** Opening MATERIALS PROVIDED block **

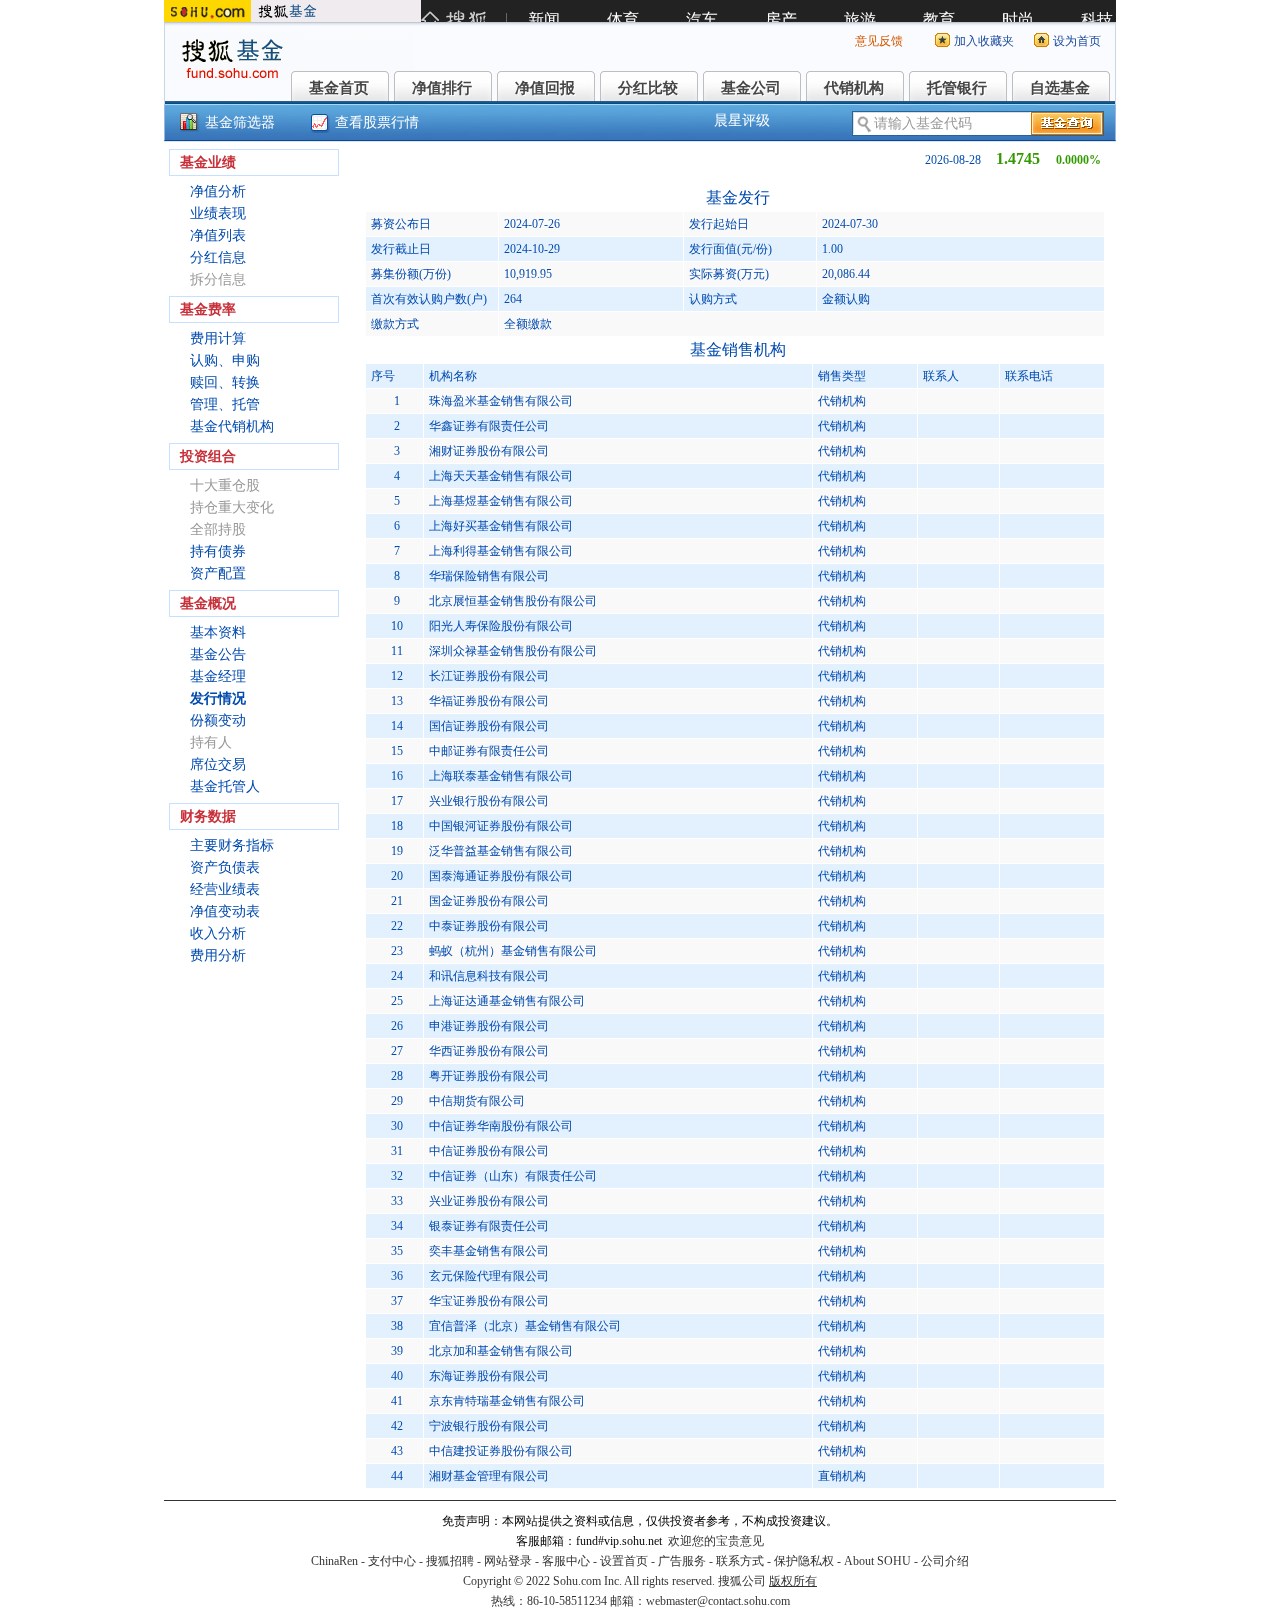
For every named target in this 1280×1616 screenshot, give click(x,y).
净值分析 (218, 191)
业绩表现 (218, 213)
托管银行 (957, 88)
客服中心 (566, 1561)
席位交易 (218, 764)
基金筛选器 (240, 122)
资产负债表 (225, 867)
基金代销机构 (232, 426)
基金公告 (218, 654)
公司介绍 (945, 1561)
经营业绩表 (225, 889)
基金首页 (339, 88)
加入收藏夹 (984, 41)
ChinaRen (334, 1561)
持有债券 (218, 551)
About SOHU (877, 1561)
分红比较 (648, 88)
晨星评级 (742, 120)
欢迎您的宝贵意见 (716, 1541)
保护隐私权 (804, 1561)
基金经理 (218, 676)
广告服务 (682, 1561)
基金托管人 (225, 786)
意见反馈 (879, 41)
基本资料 (218, 632)
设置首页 (624, 1561)
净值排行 (442, 88)
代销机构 (854, 88)
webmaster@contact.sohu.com (718, 1601)
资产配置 (218, 573)
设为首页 (1077, 41)
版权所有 (793, 1581)
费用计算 (218, 338)
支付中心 (392, 1561)
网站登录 (508, 1561)
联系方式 (740, 1561)
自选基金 (1060, 88)
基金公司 (751, 88)
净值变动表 (225, 911)
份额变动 (218, 720)
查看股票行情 (377, 122)
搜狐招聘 (450, 1561)
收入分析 (218, 933)
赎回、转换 (225, 382)
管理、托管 (225, 404)
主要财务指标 (232, 845)
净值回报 (545, 88)
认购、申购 (225, 360)
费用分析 (218, 955)
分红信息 (218, 257)
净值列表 (218, 235)
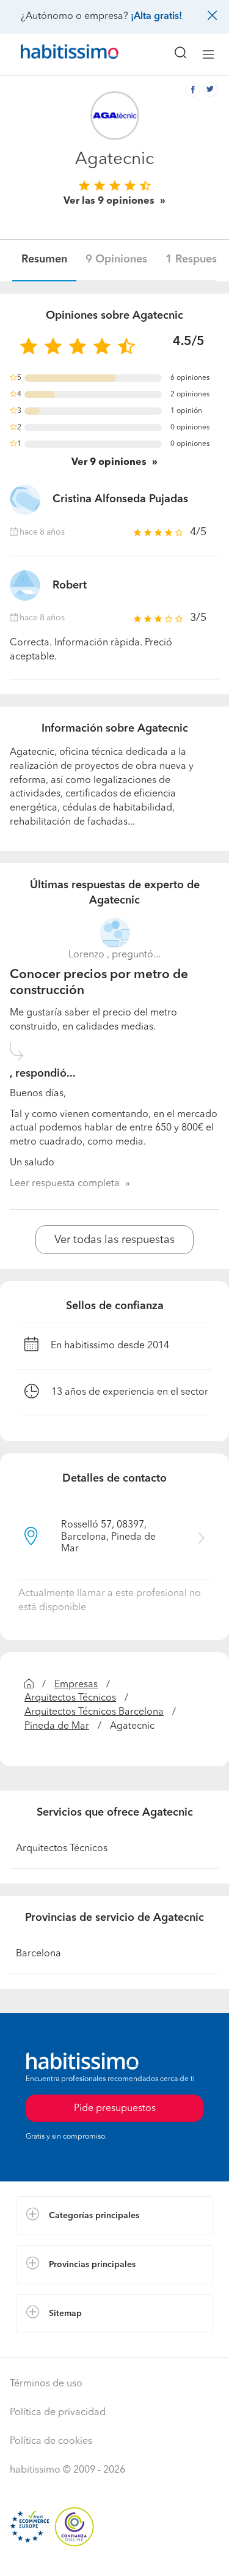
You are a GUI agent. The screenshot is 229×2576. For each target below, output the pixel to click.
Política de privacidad (58, 2413)
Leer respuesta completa (65, 1184)
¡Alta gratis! (156, 16)
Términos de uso (46, 2384)
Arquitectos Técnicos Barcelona (94, 1712)
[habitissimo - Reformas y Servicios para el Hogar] (55, 54)
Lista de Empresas (56, 2345)
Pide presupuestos (115, 2555)
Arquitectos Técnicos (70, 1698)
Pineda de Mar (56, 1726)
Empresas (76, 1685)
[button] (114, 2215)
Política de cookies (51, 2441)
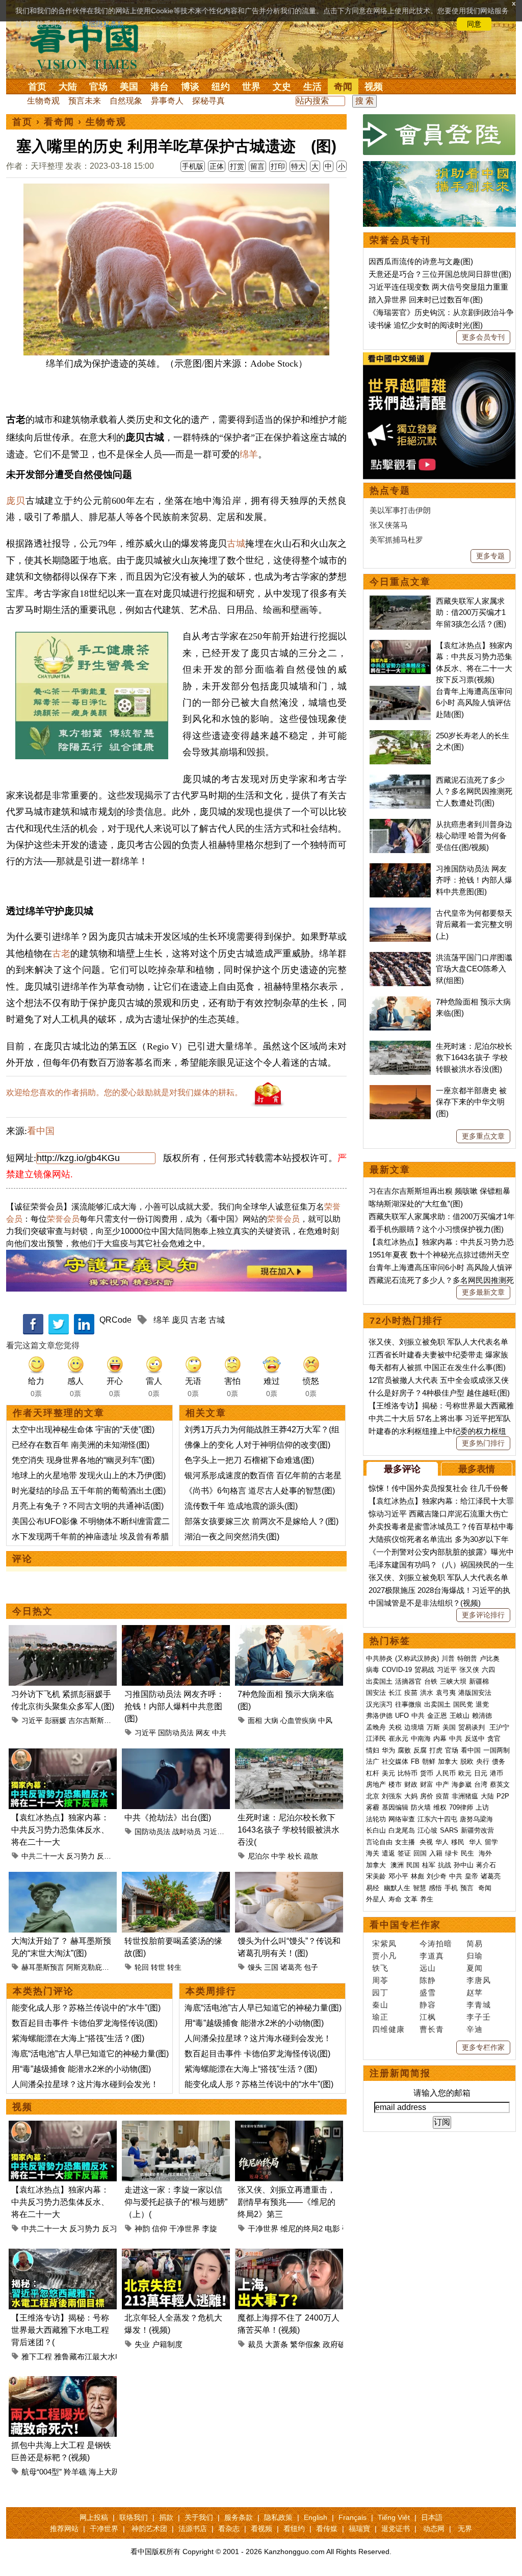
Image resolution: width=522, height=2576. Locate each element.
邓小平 (398, 1876)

** Closing MATERIALS PROVIDED block **

→ **INSTRUCTIONS TO FOLLOW**:
Where a line in the records above contains the string "target", return that line.

→ **SOLUTION FOR THIS PROBLEM**:
For every named target in this 1280×1616 screenshot, give click(x,y).
You are a GUI agent. The screenshot is 229×2576. For each target below, output the pixel to click.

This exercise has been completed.